Machine Learning for User Authentication Using Keystroke Dynamics
Ahmad Ayman Al-Tarawneh
Mu'tah University, 2015

 

This thesis presents a methodology for improving the security of an authentication process: Keystroke Dynamics (KSD). KSD is considered a behavioral biometric, operating as a second level of security along with the log-in process after inserting user name and password. KSD is mainly about observing the way in which the user types.

In this thesis, firstly, we propose 4 time features in addition to the main three features, these features represent the user’s behavior, which will be used in the authentication phase. Secondly, because of the lack of datasets in this field and because there is no standard dataset, we built a new dataset consisting of 504 records: 9 attempts for 56 users.

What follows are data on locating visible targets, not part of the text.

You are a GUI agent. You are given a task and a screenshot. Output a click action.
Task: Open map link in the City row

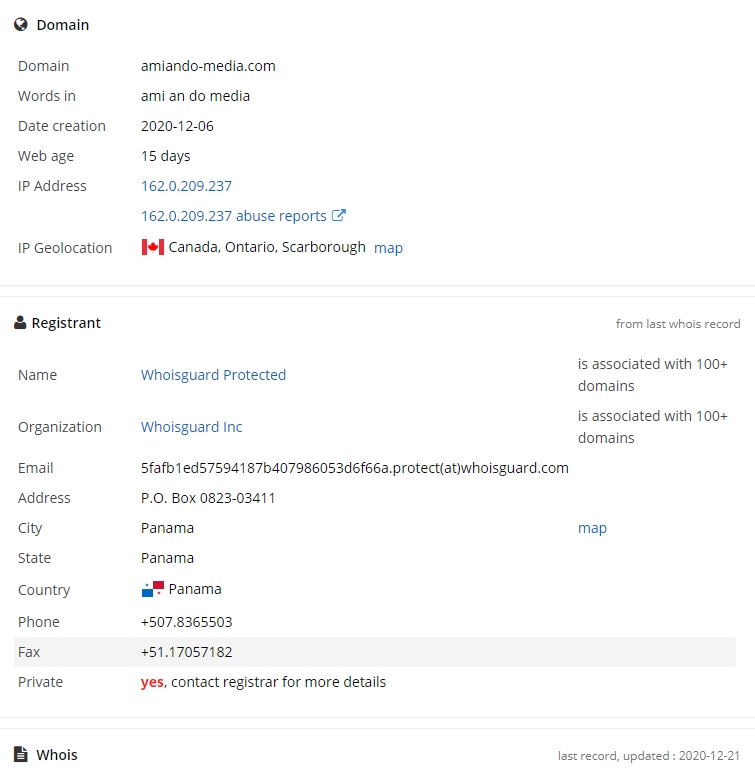tap(592, 528)
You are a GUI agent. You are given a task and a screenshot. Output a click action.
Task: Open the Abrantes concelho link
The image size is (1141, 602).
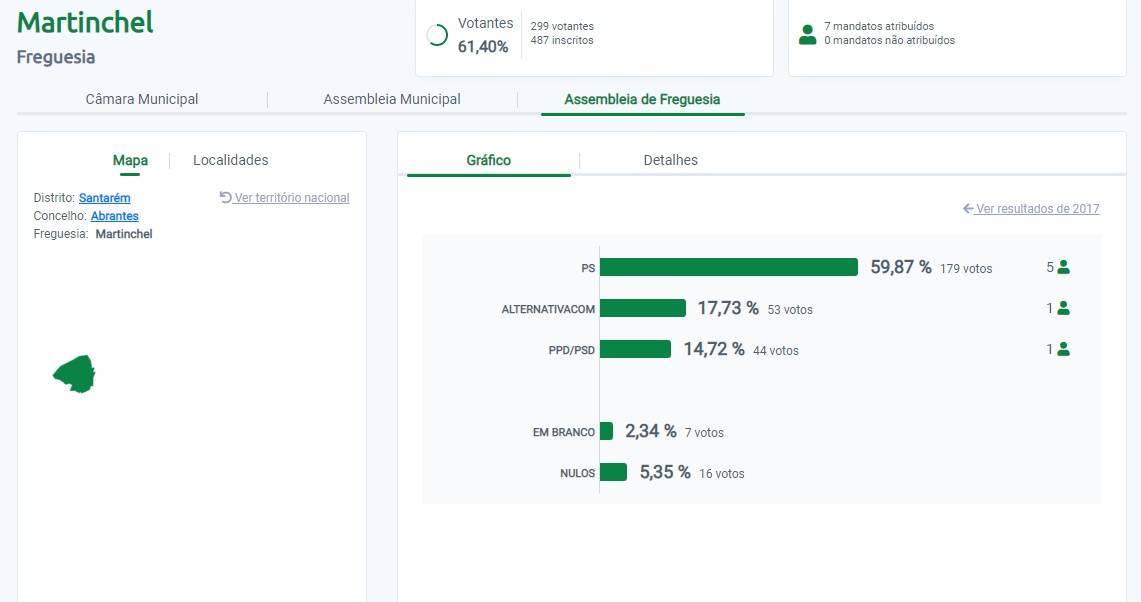pyautogui.click(x=114, y=216)
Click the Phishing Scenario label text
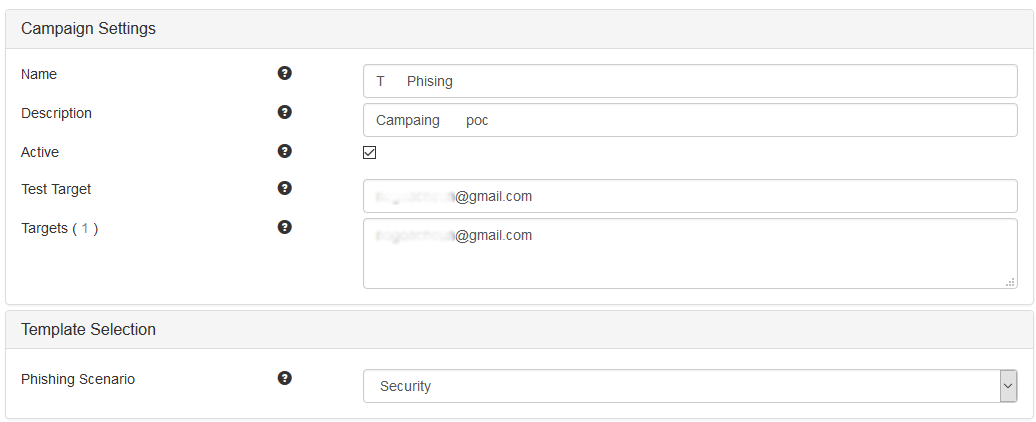The image size is (1036, 422). coord(78,379)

Thirdly, we proposed employing KSD in CAPCHA Code. We supposed three cases; first case is when a program hacks the CAPTCHA code and sends the code directly, where accuracy is certain to produce a result of 100%, and therefore there is no need to build a dataset for this. The second case is when the hacker is smarter, hacking the source code and knowing that there are features that must be sent with the code, therefore the hacker generates features with the code randomly. In this case, the best accuracy results achieved were 98.13% for Random Forest and J48 classifier. The third case is when the hacker is even smarter and hacks the source code, knowing that there is a relationship between the features and making the right calculations for the features, so that the main features are set randomly and others are calculated. In this case, the best accuracy results achieved were 93.125% by using Multi-Layer Perceptron (MLP). After that we run the validation process, and generated new dataset for that and obtained best accuracy94.76% using Random Forest classifier.


Finally, for the authentication users, we selected 20 users randomly. Our results were convergent; the average of the accuracy results for MLP was 94.90%, 91.53% when using Random Forest and 89.68% when using J48.